Nearly as often as we ask you to mince your garlic into paste, we instruct you to transfer your minced shallot to a small bowl with some vinegar. After that, as you get back to cooking your steak or your chopped apple salad or your farro. Meanwhile, the vinegar gets to work on the shallot. It’s amazing how much better your meal will be just because you left the shallots alone!
Raw shallots (and, for that matter, onions) add an irresistible crunch to sandwiches and flavor to salad dressings. The only problem is the lingering aftertaste, which can be sour and bitter and generally unpleasant. It comes from the same compounds in onions that will make you cry when you chop them.

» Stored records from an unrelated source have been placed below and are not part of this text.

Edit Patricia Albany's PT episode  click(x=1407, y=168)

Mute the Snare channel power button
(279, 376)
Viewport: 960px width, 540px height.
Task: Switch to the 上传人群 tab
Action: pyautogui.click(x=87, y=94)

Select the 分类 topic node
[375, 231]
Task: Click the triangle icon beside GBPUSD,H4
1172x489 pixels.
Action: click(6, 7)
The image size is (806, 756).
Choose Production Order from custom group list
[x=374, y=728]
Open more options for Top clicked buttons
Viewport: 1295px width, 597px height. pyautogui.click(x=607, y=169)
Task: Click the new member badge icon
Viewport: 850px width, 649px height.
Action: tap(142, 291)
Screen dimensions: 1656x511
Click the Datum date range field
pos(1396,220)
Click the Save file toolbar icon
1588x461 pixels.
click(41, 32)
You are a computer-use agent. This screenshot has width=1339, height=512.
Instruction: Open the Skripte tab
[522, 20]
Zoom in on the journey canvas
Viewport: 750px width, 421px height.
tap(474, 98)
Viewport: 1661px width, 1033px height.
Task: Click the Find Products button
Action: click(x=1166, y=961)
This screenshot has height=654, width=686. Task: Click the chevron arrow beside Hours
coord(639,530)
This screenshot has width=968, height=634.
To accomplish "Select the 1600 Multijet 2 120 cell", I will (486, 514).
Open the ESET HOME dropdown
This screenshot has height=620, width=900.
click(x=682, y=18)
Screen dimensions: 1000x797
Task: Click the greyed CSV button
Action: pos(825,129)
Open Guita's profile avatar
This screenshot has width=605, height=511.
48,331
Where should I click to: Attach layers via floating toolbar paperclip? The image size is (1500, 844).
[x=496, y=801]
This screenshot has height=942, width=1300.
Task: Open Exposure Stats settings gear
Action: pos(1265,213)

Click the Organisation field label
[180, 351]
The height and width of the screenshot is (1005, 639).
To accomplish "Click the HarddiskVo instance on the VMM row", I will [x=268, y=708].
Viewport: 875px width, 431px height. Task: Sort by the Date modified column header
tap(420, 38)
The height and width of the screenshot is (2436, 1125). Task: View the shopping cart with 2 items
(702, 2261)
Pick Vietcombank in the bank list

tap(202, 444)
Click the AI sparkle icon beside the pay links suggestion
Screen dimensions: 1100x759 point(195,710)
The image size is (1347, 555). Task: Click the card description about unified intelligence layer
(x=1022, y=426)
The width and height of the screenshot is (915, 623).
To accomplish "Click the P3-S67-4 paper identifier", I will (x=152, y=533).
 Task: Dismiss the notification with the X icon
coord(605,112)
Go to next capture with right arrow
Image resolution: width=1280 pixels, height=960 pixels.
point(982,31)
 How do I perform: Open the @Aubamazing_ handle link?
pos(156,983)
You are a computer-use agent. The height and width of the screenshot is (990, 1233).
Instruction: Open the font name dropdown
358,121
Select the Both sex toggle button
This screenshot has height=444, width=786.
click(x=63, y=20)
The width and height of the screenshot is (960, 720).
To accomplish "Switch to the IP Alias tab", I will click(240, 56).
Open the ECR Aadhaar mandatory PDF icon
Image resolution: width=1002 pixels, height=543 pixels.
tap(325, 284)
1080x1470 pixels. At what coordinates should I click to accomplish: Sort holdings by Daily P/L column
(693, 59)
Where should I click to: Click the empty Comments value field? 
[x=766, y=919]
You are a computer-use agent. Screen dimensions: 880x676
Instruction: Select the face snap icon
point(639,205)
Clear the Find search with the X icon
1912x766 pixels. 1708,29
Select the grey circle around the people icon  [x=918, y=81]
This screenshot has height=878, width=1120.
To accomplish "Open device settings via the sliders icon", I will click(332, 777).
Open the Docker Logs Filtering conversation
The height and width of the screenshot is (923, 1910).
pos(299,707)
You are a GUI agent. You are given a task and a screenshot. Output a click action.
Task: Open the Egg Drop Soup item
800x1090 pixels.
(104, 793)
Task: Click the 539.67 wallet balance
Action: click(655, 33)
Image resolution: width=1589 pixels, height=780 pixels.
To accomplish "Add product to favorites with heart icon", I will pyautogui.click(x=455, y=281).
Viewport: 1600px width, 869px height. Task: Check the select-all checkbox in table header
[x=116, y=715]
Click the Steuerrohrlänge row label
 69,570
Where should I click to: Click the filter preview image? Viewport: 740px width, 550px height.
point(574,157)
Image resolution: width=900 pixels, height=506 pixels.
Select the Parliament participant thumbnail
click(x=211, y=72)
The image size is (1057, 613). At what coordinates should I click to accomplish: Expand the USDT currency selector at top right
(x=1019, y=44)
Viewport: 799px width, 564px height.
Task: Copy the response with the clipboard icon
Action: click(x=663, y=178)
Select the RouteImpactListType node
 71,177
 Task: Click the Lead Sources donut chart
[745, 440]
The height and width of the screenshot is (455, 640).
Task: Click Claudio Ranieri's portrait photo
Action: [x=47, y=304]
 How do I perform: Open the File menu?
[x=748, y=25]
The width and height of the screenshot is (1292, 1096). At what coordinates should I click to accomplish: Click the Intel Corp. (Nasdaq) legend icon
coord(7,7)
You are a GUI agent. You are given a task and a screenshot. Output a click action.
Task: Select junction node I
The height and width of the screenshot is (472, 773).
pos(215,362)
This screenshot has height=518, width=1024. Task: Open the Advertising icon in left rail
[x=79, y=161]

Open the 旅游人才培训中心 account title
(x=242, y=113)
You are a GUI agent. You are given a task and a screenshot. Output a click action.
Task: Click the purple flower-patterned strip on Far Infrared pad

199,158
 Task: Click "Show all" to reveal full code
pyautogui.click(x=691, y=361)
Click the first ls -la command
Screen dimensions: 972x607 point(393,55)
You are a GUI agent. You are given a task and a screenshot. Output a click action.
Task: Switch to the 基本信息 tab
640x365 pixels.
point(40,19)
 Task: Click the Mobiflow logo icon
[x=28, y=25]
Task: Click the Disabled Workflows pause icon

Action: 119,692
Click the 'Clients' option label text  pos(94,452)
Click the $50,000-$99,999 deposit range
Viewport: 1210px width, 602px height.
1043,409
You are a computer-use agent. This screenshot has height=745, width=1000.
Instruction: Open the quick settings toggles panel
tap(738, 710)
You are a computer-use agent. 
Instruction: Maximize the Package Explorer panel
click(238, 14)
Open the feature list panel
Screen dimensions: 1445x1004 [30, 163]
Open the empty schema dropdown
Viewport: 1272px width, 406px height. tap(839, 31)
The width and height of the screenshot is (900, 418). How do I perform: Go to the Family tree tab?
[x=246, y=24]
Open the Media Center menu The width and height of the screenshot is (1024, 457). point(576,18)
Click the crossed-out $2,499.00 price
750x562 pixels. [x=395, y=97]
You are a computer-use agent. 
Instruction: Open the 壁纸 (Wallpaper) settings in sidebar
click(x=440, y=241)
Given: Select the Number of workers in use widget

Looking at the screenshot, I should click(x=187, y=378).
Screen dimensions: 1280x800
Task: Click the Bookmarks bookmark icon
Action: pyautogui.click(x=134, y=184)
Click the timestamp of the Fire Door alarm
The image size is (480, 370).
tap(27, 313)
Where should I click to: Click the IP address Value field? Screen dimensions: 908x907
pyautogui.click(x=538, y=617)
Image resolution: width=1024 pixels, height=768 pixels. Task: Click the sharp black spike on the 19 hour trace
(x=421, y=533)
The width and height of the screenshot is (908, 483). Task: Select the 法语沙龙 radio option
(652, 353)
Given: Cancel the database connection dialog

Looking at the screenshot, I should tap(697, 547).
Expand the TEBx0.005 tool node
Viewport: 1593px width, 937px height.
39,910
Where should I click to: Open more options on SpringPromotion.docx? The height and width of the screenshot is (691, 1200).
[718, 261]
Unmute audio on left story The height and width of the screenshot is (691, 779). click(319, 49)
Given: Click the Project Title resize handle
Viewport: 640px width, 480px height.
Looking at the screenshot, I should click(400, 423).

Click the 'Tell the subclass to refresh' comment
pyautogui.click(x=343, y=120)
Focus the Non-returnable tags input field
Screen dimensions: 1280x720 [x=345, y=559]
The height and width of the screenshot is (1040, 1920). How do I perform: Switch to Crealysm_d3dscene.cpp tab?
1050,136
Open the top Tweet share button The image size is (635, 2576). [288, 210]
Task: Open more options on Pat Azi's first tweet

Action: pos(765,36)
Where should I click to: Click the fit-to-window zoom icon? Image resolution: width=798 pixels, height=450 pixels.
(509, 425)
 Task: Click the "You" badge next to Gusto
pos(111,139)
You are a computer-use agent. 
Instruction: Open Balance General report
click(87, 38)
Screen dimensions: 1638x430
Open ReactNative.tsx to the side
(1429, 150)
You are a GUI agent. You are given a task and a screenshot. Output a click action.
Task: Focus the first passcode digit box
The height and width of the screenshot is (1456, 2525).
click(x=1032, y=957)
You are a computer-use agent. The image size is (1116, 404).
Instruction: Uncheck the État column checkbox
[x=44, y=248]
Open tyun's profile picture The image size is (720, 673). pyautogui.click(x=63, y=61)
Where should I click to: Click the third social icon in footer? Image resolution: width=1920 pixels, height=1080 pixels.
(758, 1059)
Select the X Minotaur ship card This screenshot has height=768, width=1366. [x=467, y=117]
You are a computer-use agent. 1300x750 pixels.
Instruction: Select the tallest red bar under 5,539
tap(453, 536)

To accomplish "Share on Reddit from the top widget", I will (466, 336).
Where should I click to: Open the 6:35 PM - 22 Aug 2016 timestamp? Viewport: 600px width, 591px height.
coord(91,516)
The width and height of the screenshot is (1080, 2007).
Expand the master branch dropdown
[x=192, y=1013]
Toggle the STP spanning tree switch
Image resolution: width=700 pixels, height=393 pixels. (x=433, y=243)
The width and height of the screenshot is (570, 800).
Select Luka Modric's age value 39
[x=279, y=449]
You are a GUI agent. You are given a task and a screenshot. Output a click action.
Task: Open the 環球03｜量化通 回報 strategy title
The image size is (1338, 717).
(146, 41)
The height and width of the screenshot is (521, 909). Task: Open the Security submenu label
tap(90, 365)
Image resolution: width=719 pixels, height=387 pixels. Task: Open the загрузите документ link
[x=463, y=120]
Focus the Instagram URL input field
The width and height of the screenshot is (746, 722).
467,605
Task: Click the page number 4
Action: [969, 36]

When you leave the shallots to soak in vinegar, the bad-aftertaste compounds leave through the cut surface of the vegetable. They diffuse into the vinegar and sort of “cure,” so that they’re not so irksome anymore. Plus, the vinegar in turn infuses the shallow with flavor as a bonus. (You can also get rid of the strong taste by soaking sliced onions or shallots in ice water.)
Instead of tearing up as you eat and breathing fire breath for hours afterwards, try this trick, as we do in most of our salad dressings. You’ll get the extra texture and taste from the shallots but won’t suffer the less-than-optimal side effects.